Just as Dorothy and Toto exposed the ordinary man behind the curtain in “The Wizard of Oz,” the voters in Massachusetts revealed that, in this White House, there is no there there.

It’s all smoke and mirrors, bells and whistles, held together with glib talk, Chicago politics and an audacious sense of entitlement.

At the center is a young and talented celebrity whose worldview, we now know, is an incoherent jumble of poses and big-government instincts. His self-aggrandizing ambition exceeds his ability by so much that he is making a mess of everything he touches.

He never advances a practical idea. Every proposal overreaches and comes wrapped in ideology and a claim of moral superiority. He doesn’t listen to anybody who doesn’t agree with him.

After his first year on the job, America is sliding backwards, into grave danger at home and around the world. So much so that I now believe either of his rivals, Hillary Clinton or John McCain, would have made a better, more reliable and more trustworthy president.

They warned us he wasn’t ready.

Yes, we’re stuck with him, but we’re no longer stuck with his suffocating conformity. The second Boston Tea Party opened the door to new ideas and new people of both parties.

Obama’s reactions were predictable. More self-pity, blaming George W. Bush, and claiming that the voter revolt is due to ignorance about the health-care plan they hate.

Blah blah blah. Hasn’t he heard? The magic is gone.

Massachusetts changed everything. America’s spirit of independence has been emancipated and the cult of Obama-ism is finished.

With the Brown victory over Coakley and the mighty Massachusetts democrat party machine, Massachusetts voters proved that no democrat seat is safe, and the radical Congressional democrat majority is cowering like a beaten dog.

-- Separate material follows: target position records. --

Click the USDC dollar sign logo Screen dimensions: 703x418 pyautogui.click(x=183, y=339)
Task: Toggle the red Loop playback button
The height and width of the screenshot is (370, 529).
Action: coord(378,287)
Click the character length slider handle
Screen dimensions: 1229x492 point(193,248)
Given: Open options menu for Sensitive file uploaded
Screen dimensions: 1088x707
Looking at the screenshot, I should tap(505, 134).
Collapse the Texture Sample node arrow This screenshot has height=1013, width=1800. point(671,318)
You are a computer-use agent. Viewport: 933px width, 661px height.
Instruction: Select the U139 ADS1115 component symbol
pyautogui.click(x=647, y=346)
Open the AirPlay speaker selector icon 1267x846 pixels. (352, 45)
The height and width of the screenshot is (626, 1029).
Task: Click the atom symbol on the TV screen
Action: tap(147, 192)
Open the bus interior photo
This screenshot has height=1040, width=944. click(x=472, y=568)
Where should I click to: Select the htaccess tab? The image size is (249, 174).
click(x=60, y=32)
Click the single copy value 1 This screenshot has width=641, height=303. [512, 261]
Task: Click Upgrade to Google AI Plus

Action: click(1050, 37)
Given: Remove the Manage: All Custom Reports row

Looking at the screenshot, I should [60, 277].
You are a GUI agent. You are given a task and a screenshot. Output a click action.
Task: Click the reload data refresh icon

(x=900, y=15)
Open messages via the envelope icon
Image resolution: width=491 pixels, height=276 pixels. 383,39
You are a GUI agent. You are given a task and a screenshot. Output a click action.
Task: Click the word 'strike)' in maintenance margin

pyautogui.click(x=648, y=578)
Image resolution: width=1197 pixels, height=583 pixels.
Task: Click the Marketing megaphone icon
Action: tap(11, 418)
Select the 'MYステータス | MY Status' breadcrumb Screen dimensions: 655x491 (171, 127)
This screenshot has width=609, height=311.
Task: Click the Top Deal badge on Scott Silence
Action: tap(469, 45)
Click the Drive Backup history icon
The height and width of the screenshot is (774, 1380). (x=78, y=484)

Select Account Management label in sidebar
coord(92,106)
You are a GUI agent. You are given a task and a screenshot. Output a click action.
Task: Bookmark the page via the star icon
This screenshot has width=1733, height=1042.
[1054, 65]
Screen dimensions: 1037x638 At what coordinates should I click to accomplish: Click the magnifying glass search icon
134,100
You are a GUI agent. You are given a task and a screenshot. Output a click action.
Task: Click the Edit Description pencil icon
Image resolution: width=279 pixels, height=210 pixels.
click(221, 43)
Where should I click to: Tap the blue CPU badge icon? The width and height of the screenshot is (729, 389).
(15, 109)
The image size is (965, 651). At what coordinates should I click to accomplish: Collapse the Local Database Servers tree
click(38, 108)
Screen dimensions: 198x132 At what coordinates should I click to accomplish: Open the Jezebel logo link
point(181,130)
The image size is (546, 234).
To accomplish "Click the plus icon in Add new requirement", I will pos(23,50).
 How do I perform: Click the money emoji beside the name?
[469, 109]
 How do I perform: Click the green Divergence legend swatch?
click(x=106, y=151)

The public had decisively rejected socialized health care and the completion of the transformation of America into a European-style welfare state for the second time. Nationalized health care has become the kind of third rail for democrats that Social Security Reform is commonly asserted to be for Republicans. Every time they try touching it, they get killed.

The 2000 election, in which Al Gore was so narrowly defeated losing West Virginia and his home state of Tennessee clearly because of his support for Gun Control, seems to have finally persuaded the democrat party leadership that Gun Control is simply too costly to be actively pursued in contests outside the most urban blue states. Perhaps the likely impending loss of control of Congress for the second time following a second power grab at health care will persuade them to put aside that long-cherished democrat platform plank, too.

When you come right down to it, it seems to me that it is possible to argue that, on the national level, when push comes to shove, the fundamental goals that democrat party politics have long been directed toward, socialism, central economic planning, the welfare state, bureaucracy, disenfranchisement of the individual in favor of officially recognized interest groups and estates, complete domestic disarmament, are all fatally unpopular with a decisive majority of Americans. When it reaches the point that voters really take a personal interest, pretty much all of the democrat party’s fundamental goals are third rails.